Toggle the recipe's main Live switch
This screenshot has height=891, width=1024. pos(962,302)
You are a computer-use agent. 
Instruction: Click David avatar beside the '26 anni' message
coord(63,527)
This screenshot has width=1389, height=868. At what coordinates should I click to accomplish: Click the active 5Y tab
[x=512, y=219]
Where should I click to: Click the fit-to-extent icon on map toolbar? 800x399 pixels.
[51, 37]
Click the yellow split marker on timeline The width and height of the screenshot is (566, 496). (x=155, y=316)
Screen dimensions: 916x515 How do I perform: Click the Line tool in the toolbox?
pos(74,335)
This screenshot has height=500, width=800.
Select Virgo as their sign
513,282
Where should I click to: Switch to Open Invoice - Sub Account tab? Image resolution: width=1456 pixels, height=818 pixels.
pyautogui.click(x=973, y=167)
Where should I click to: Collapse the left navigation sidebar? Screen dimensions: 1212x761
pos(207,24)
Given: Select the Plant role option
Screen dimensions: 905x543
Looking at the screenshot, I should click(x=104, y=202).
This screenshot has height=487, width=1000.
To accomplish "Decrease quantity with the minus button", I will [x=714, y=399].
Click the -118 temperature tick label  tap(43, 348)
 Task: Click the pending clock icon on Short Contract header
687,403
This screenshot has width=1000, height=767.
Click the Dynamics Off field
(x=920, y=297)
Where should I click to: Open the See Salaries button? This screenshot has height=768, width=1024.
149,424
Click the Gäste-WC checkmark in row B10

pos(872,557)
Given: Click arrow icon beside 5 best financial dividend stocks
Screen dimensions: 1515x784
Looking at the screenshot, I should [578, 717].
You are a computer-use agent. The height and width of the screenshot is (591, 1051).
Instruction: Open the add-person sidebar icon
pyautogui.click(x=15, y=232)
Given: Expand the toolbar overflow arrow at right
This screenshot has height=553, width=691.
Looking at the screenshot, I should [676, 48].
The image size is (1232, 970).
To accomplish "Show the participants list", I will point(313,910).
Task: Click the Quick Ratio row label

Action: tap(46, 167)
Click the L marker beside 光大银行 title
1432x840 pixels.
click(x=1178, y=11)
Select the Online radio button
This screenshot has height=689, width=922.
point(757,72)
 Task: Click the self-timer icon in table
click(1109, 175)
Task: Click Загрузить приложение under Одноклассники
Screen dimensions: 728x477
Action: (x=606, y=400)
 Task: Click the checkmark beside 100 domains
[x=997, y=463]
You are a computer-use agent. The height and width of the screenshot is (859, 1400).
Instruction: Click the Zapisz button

···

--- Task to complete ---
Convert every line of the records above into a Markdown table with the columns Row and Line, numbering the rows in order and leaving out blank lines.

--- Answer to this task ---
| Row | Line |
|---|---|
| 1 | Toggle the recipe's main Live switch |
| 2 | This screenshot has height=891, width=1024. pos(962,302) |
| 3 | You are a computer-use agent.  |
| 4 | Instruction: Click David avatar beside the '26 anni' message |
| 5 | coord(63,527) |
| 6 | This screenshot has width=1389, height=868. At what coordinates should I click to accomplish: Click the active 5Y tab |
| 7 | [x=512, y=219] |
| 8 | Where should I click to: Click the fit-to-extent icon on map toolbar? 800x399 pixels. |
| 9 | [51, 37] |
| 10 | Click the yellow split marker on timeline The width and height of the screenshot is (566, 496). (x=155, y=316) |
| 11 | Screen dimensions: 916x515 How do I perform: Click the Line tool in the toolbox? |
| 12 | pos(74,335) |
| 13 | This screenshot has height=500, width=800. |
| 14 | Select Virgo as their sign |
| 15 | 513,282 |
| 16 | Where should I click to: Switch to Open Invoice - Sub Account tab? Image resolution: width=1456 pixels, height=818 pixels. |
| 17 | pyautogui.click(x=973, y=167) |
| 18 | Where should I click to: Collapse the left navigation sidebar? Screen dimensions: 1212x761 |
| 19 | pos(207,24) |
| 20 | Given: Select the Plant role option |
| 21 | Screen dimensions: 905x543 |
| 22 | Looking at the screenshot, I should click(x=104, y=202). |
| 23 | This screenshot has height=487, width=1000. |
| 24 | To accomplish "Decrease quantity with the minus button", I will [x=714, y=399]. |
| 25 | Click the -118 temperature tick label  tap(43, 348) |
| 26 |  Task: Click the pending clock icon on Short Contract header |
| 27 | 687,403 |
| 28 | This screenshot has width=1000, height=767. |
| 29 | Click the Dynamics Off field |
| 30 | (x=920, y=297) |
| 31 | Where should I click to: Open the See Salaries button? This screenshot has height=768, width=1024. |
| 32 | 149,424 |
| 33 | Click the Gäste-WC checkmark in row B10 |
| 34 | pos(872,557) |
| 35 | Given: Click arrow icon beside 5 best financial dividend stocks |
| 36 | Screen dimensions: 1515x784 |
| 37 | Looking at the screenshot, I should [578, 717]. |
| 38 | You are a computer-use agent. The height and width of the screenshot is (591, 1051). |
| 39 | Instruction: Open the add-person sidebar icon |
| 40 | pyautogui.click(x=15, y=232) |
| 41 | Given: Expand the toolbar overflow arrow at right |
| 42 | This screenshot has height=553, width=691. |
| 43 | Looking at the screenshot, I should [676, 48]. |
| 44 | The image size is (1232, 970). |
| 45 | To accomplish "Show the participants list", I will point(313,910). |
| 46 | Task: Click the Quick Ratio row label |
| 47 | Action: tap(46, 167) |
| 48 | Click the L marker beside 光大银行 title |
| 49 | 1432x840 pixels. |
| 50 | click(x=1178, y=11) |
| 51 | Select the Online radio button |
| 52 | This screenshot has height=689, width=922. |
| 53 | point(757,72) |
| 54 |  Task: Click the self-timer icon in table |
| 55 | click(1109, 175) |
| 56 | Task: Click Загрузить приложение under Одноклассники |
| 57 | Screen dimensions: 728x477 |
| 58 | Action: (x=606, y=400) |
| 59 |  Task: Click the checkmark beside 100 domains |
| 60 | [x=997, y=463] |
| 61 | You are a computer-use agent. The height and width of the screenshot is (859, 1400). |
| 62 | Instruction: Click the Zapisz button |